Their silence unnerved her, so she spoke first. In as calm and polite a voice as she could manage, she said, "I’m sorry, I didn’t realize anyone lived here. I’ll just be moving on."

She turned toward the Hell Bitch, meaning to walk in an unhurried manner. The minute she did, the men stopped their slow amble and broke into a run. She cried out and started to run, too.

They were not that young and she wondered if she could outrun them. She got her answer almost immediately. One got close enough to grab her by the hair and pull her roughly to the ground. She didn’t even feel the pain. The only thing she was aware of was the cold blade of a knife pressed against her throat.

"Woo-eeh! Joe, look at what a pretty one we got here!"

"Sure is, Lem. Nice horse she’s got, too. Fetch a sweet price."

"Hell, horses is the last thing I got on my mind at the moment," the first man said. "Now you just be nice to us, and then maybe we won’t hurt you, understand? Be a shame if such a pretty face got all cut up to ribbons, wouldn’t it?"
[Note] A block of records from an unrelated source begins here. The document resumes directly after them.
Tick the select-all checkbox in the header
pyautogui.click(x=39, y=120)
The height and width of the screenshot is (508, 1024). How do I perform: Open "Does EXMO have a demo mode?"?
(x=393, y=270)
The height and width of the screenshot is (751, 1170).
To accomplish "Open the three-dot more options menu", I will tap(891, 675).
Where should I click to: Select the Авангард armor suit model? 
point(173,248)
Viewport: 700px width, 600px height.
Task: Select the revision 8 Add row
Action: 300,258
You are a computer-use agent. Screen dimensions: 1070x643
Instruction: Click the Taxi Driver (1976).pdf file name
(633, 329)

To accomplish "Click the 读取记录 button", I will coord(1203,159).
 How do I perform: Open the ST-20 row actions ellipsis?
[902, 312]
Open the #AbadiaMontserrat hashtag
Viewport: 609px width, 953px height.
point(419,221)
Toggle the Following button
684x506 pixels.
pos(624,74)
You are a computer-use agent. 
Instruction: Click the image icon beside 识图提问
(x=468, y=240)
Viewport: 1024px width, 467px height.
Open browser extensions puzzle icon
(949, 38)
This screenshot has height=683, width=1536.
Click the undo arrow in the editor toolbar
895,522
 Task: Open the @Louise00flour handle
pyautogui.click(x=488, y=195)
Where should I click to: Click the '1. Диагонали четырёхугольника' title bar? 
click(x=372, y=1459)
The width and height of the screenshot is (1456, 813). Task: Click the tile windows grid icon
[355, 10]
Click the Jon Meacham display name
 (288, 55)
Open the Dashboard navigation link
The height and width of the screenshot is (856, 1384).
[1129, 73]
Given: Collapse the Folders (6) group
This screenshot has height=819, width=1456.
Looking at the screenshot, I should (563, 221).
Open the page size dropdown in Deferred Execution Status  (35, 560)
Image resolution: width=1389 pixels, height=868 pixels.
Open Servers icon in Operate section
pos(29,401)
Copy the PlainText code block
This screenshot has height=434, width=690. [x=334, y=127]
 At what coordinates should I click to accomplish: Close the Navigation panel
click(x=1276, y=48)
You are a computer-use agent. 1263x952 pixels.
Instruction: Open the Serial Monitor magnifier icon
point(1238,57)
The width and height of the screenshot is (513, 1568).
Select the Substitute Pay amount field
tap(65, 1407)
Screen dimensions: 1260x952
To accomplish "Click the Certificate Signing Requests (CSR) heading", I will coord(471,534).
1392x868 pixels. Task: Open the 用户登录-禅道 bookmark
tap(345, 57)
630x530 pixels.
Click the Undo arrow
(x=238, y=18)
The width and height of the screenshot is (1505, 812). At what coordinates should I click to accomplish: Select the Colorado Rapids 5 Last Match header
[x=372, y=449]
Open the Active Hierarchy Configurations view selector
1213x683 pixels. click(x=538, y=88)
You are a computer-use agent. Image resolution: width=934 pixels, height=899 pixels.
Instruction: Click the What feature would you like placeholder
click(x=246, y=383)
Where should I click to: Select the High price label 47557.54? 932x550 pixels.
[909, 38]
They both laughed menacingly. She felt the knife beginning to slice into her throat. In spite of being scared out of her mind, she knew if she remained passive, they still might kill her. Her only hope, she decided, was to fight back. As the first man hovered over her, she drew up her knee and rammed it as hard as she could into his groin.

As he fell over, cursing and groaning, she threw a fistful of dirt into the eyes of the other man. She scrambled to her feet and began running again. She heard the uninjured one running behind her. She ran toward a thicket of trees, hoping to lose herself in them so they wouldn’t find her. She thought she could feel the man’s fingers brushing across her back, as if to grab her. Just a little further, a little further, she thought, and she would be in the trees.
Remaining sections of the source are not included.